В 2016 году интеллектуальное петербургское издательство продолжит выпуск книг польского поэта — нобелевского лауреата

Текст предоставлен "Издательством Ивана Лимбаха"

Фото: irl.by

Главный редактор издательства Ирина Кравцова объясняет: "После его [Чеслава Милоша] интеллектуальной биографии («Азбука») в феврале увидят свет его «оккупационные эссе» — «Легенды современности». Они действительно были написаны в оккупированной Варшаве в 1941–1943 гг., и в них Милош пытался ответить на вопрос, почему европейский дух потерпел столь ужасное фиаско. Эти эссе читались на тайных собраниях и широко обсуждались. Для Милоша они стали чем-то вроде аутотерапии, это было принятие на себя ответственности за то положение вещей, в котором оказались художники и интеллектуалы во времена фашизма. В очерках о «Робинзоне Крузо», о Стендале, о романе Л. Толстого «Война и мир» Милош старался отойти от мышления чисто политического: «Я считал, что следует издавать книги, а не газетки, которые очень сильно подогревали настроения, что в результате довело, например, до Варшавского восстания».

Чеслав Милош. Легенды современности: Оккупационные эссе.  /  Перевод с польского Анатолия Ройтмана (Издательство Ивана Лимбаха)

Существует нечто, что можно было бы назвать специфическим военным переживанием, — некий механизм, о котором можно рассуждать подобно тому, как рассуждают о любовном переживании или о механизме жестокости.

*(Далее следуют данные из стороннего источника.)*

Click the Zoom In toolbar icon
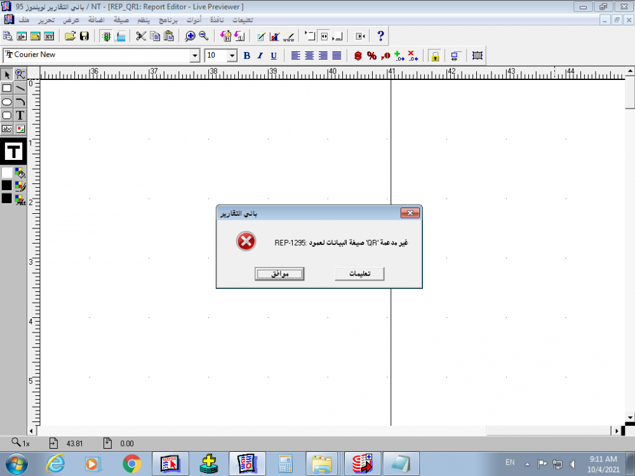This screenshot has height=476, width=635. pos(190,36)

Но дать названия частям этого сложного механизма, — пожалуй, вещь в данный момент недоступная. Поэтому следует обратиться к помощи писателей, которые пытались рассмотреть если не такие же, то по крайней мере подобные ощущения. Мне приходит на ум «Война и мир» Толстого. В поиске аналогий (хотя полных аналогий быть не может) мы неоднократно останавливаемся на наполеоновских войнах. Можно сказать, невинные по сравнению с доктриной национал-социализма, для современников они должны были быть столь же сильным потрясением, особенно в их самых ожесточенных и самых кровавых формах — в Испании и в России. Два наиболее важных в европейской культуре документа о войне — рисунки Гойи и «Война и мир» — были даны нам испанцем и русским; если это и случайность, то, в любом случае, достаточно красноречивая. «Война и мир» появилась через несколько десятков лет после событий, составляющих тему книги, и уже являет собой полемику с наполеоновской легендой. Однако великая писательская интуиция Толстого сумела преодолеть дистанцию времени (а может, именно эта дистанция доставила необходимые средства) и дать проницательный анализ явления, о котором идет речь. Хорошие книги живут достаточно богатой и сложной жизнью, чтобы каждое поколение могло обнаружить в них свою собственную актуальность. Так и роман русского писателя содержит фрагменты, которые приобретают совершенно новое выражение для участников дьявольского зрелища. Поэтому стоит призвать их в качестве свидетельства и, используя как повод, стремиться хоть чуть-чуть продвинуть наше самосознание.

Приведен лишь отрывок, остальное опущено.